The professor said the only way to determine the accurate level of coverage – especially since NHIS is yet to be made mandatory – is by establishing the total population the scheme is meant to cover which he calls the denominator.
He said the scheme took off with a mandate to cover the formal sector, mostly federal government employees, but yet, does not have accurate data of their total figure.
“We don’t know the total population of the employees in Ministries, Departments and Agencies (MDAs). There are no answers to the total number of employees in the federal government.
“If you cannot answer to that, then you cannot be talking of the proportion of coverage. You can only say for instance that about 100,000 people are covered,” the professor explained.
Mr Sambo said his rebranding agenda will engender evidence-based information to establish the total population NHIS should cater for through accountability and transparency. This, he said would help in the calculation of the total coverage.
“We will ensure that we put out very good denominator on what we are to cover. In the reform agenda, we will calculate how many MDAs we have at federal level and the total population of federal employees then we will now go back and see how many MDAs is subscribed to NHIS because as an employee of the FG, this is supposed to happen at the point of getting employed.

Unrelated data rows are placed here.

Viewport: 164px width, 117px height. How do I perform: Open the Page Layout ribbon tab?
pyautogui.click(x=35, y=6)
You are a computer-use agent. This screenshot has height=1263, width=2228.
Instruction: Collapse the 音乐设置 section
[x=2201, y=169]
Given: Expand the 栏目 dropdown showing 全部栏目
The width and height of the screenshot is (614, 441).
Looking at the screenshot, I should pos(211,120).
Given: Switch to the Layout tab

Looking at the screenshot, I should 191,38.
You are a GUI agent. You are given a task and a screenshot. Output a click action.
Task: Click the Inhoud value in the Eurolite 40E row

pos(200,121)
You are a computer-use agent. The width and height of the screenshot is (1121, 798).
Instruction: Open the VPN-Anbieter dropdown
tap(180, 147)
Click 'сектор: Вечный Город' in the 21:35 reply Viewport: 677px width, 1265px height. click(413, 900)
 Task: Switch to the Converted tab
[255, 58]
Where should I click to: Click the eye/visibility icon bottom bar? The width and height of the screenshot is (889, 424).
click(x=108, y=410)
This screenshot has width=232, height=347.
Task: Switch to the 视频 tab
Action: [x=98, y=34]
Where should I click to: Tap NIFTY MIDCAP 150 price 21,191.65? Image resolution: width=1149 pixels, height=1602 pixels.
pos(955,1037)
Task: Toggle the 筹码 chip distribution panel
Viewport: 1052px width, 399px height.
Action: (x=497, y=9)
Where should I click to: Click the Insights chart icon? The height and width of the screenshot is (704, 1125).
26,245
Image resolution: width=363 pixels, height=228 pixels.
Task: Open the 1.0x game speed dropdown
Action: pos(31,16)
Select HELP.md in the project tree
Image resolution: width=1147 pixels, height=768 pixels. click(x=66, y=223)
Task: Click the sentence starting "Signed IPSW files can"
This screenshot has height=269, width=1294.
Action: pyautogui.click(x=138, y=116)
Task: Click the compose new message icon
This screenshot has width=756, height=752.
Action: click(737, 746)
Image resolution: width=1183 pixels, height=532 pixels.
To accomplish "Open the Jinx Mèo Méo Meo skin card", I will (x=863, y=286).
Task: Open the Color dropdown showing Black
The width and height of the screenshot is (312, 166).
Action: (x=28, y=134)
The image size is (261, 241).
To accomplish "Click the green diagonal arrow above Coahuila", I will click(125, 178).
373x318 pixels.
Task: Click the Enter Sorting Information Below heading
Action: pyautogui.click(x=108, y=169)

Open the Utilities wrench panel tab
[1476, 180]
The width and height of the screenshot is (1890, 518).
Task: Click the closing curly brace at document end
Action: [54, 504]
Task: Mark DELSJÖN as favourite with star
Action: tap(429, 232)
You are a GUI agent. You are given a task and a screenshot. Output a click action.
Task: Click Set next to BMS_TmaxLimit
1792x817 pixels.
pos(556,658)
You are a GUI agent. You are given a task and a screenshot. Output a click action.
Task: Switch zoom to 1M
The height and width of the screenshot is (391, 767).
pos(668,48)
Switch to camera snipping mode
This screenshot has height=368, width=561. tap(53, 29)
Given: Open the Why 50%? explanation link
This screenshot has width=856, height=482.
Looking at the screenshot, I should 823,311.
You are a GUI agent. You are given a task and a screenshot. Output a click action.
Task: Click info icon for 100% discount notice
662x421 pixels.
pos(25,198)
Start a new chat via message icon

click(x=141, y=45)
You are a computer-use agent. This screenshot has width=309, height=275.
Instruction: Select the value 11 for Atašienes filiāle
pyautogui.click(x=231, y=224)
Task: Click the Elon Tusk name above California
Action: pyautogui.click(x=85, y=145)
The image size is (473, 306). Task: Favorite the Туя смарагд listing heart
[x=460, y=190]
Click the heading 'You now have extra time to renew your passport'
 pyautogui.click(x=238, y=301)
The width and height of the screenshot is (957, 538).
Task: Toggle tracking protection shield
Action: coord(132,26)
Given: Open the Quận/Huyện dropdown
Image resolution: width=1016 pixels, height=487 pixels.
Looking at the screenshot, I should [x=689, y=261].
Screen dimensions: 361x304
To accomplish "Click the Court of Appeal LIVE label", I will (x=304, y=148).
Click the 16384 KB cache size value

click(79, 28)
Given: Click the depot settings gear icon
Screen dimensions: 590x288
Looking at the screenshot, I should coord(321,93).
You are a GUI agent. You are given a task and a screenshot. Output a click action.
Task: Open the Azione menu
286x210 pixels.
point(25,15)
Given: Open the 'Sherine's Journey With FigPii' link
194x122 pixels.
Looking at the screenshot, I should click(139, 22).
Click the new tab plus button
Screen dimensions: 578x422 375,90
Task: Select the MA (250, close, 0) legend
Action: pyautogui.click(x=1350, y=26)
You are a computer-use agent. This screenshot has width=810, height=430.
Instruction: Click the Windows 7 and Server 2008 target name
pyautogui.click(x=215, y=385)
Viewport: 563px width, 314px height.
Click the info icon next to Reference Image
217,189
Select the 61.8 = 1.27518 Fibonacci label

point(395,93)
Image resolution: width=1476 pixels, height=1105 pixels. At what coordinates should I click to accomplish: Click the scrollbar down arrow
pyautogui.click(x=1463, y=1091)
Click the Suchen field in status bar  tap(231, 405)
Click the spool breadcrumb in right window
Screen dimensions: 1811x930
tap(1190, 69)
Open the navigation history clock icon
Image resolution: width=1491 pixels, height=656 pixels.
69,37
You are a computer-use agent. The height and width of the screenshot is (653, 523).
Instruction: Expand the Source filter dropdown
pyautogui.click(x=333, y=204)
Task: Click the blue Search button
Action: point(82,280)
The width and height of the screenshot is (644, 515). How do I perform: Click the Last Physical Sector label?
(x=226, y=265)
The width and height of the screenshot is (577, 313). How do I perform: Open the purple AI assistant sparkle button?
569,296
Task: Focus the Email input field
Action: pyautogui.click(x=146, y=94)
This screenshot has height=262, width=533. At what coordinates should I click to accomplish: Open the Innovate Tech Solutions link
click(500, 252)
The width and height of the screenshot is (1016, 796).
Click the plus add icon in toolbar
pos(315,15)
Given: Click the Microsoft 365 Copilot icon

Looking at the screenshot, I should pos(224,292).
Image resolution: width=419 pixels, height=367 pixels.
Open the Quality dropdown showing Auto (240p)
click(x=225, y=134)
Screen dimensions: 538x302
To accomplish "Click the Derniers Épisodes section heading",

“We will design strategies to meet with MDAs who are yet to subscribe and tell them to do so in line with the presidential mandate of attaining Universal Health Coverage (UHC) through the scheme. If they don’t join, they will slow us down.”
He said with the release of the Basic Health Care Provision Fund (BHCPF), the poor and vulnerable will now be properly covered.
The NHIS boss also said the ongoing workshop is the first step to a “purposeful strategy that will reorient the organisation into having a value system that will bring peace between staff and management”.